Task details » Transcribe the lines exactly, beginning with the one that contains "Task: Pause the screen recording" and ending with the final line of the records. Do not transcribe pictures.

Collected data
=======

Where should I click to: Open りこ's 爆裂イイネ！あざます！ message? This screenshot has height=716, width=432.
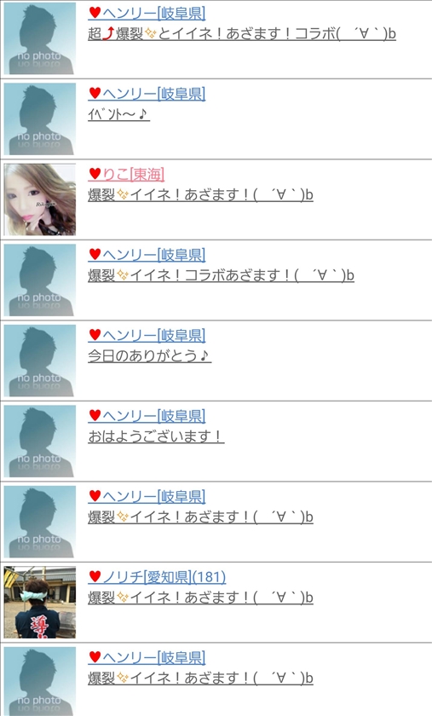[200, 195]
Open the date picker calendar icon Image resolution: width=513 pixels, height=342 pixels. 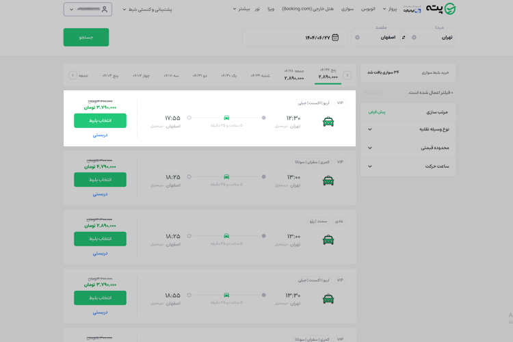click(335, 37)
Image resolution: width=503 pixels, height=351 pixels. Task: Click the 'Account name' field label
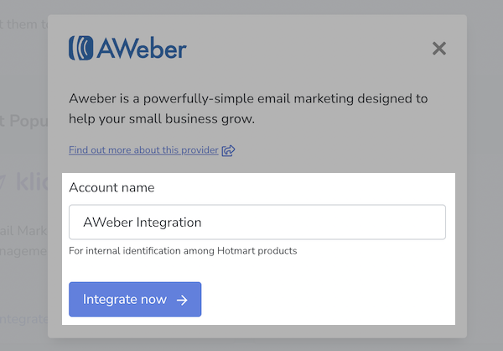pos(111,188)
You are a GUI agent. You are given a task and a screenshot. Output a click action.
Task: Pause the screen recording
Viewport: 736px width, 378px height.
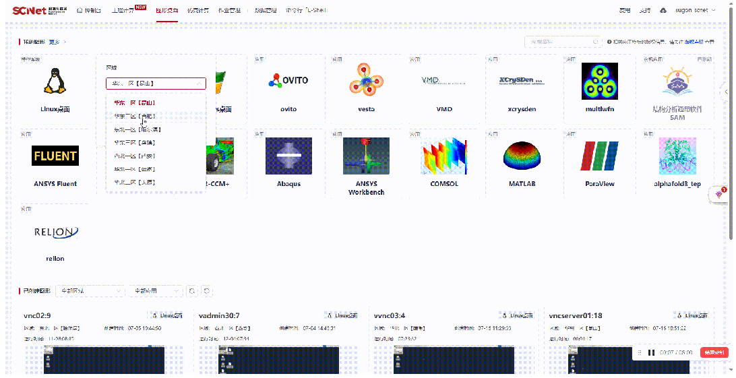(651, 352)
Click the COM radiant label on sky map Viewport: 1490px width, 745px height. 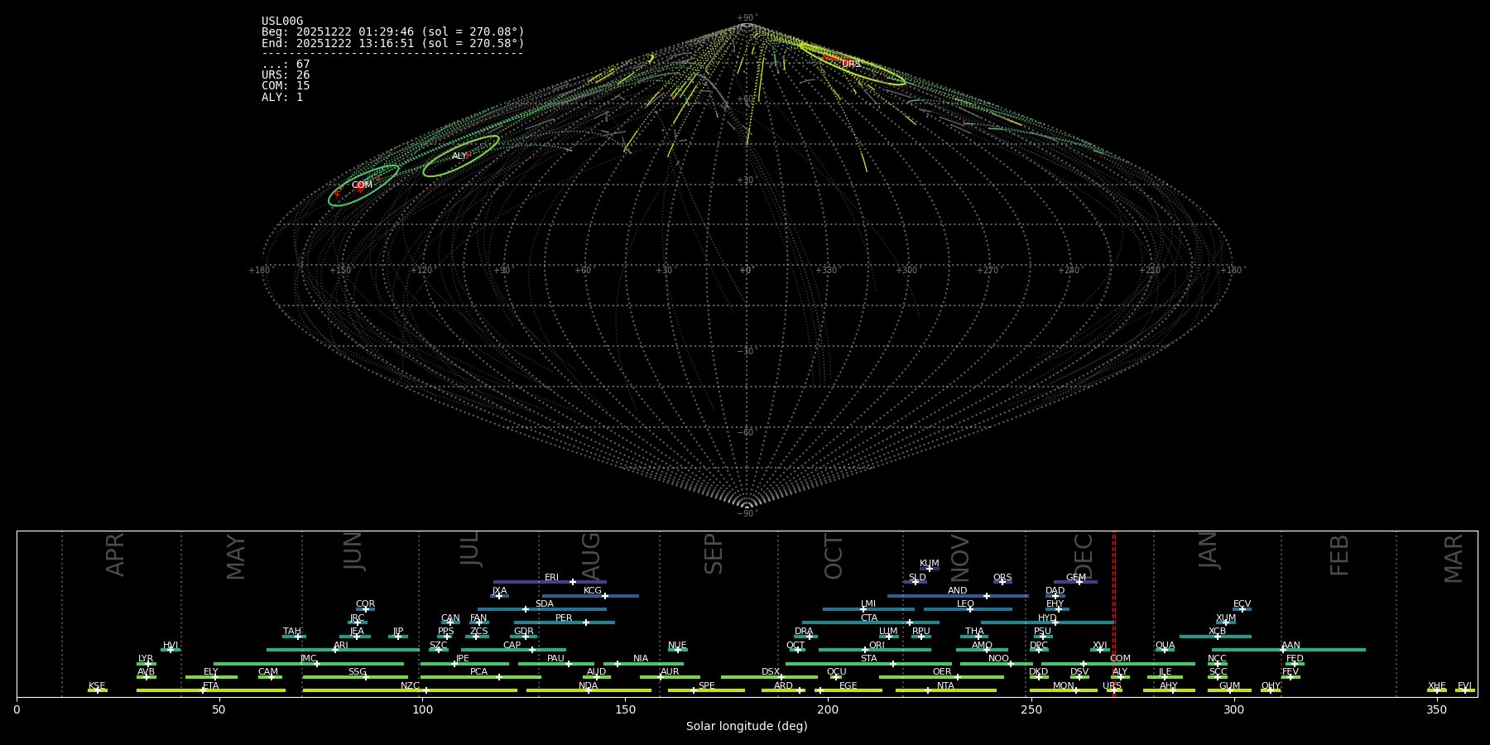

=======

Result of the exercise »
Task: Pause the screen recording
Viewport: 736px width, 378px height.
(651, 352)
Click the COM radiant label on sky map Viewport: 1490px width, 745px height. 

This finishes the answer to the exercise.